Minuscule 639
- Text: Acts, Catholic epistles, Paul †
- Date: 11th century
- Script: Greek
- Now at: Christ Church, Oxford
- Size: 20.5 by 15.5 cm
- Type: Byzantine text-type
- Category: V

= Minuscule 639 =

Minuscule 639 (in the Gregory-Aland numbering, α 169 Soden). It is a Greek minuscule manuscript of the New Testament, on a parchment. It is dated palaeographically to the 11th century. The manuscript is lacunose. Formerly it was labeled by 192^{a} and 246^{p}.

== Description ==

The codex contains the text of the Acts of the Apostles, Catholic epistles, and Pauline epistles on 237 parchment leaves (20.5 by 15.5 cm) with some lacunae (Acts 21:6-23; 1 Peter 5:10-14). Some leaves were supplied on paper by a later hand.
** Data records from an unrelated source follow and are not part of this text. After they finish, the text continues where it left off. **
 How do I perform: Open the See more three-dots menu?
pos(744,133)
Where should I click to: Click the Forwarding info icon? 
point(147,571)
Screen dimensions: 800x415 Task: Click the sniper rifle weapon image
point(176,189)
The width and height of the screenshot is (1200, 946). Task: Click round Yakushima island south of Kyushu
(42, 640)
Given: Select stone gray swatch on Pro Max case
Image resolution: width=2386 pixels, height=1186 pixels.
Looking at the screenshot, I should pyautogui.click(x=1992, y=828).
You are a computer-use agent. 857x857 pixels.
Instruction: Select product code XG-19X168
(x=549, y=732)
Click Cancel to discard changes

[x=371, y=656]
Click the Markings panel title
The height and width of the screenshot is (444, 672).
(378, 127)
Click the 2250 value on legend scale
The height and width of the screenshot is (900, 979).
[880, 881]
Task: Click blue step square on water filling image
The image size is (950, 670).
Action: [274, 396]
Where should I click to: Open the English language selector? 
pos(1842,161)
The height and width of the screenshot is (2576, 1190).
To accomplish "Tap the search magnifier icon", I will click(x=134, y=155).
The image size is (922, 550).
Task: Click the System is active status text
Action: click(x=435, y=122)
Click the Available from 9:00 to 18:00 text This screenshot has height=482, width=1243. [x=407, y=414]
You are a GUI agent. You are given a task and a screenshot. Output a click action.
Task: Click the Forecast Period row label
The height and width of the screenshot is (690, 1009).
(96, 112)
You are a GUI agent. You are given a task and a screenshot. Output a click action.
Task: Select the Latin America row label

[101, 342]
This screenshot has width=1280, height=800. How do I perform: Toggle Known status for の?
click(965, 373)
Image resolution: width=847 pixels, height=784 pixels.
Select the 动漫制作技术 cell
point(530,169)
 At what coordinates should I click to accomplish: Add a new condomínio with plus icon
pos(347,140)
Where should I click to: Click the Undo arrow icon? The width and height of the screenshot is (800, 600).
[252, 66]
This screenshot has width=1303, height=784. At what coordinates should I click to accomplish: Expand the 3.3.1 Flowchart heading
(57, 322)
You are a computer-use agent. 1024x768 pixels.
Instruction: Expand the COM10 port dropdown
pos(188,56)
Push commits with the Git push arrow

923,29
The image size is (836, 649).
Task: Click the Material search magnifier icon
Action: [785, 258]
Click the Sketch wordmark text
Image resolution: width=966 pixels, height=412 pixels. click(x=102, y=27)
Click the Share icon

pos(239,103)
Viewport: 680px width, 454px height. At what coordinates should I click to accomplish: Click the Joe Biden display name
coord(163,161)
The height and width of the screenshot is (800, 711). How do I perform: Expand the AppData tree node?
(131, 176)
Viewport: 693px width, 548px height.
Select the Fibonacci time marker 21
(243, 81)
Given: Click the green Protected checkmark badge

The text is written in one column per page, 22-24 lines per page in minuscule letters. The last folio, no. 237, is a palimpsest, the lower text was written in uncial letters, and belongs to the codex 0132.

It contains Prolegomena, tables of the κεφαλαια to the Catholic epistles, numbers of the κεφαλαια (chapters), lectionary markings at the margin, subscriptions at the end of each book, and numbers of στιχοι. Some lacking leaves were supplied in the 14th century on a paper, by one Micheal (Acts 1:1-3:20; 7:27-10:26; 10:38-11:19; 12:2-15:25).

The order of books: Acts of the Apostles, Catholic epistles, and Pauline epistles. Epistle to the Hebrews is placed after Epistle to Philemon.

== Text ==

The Greek text of the codex is a representative of the Byzantine text-type. Aland placed it in Category V.

== History ==

The manuscript was described by Kitchin. It was added to the list of New Testament manuscripts by Scrivener. Formerly it was labeled by 192^{a} and 246^{p}. In 1908 Gregory gave the number 639 to it.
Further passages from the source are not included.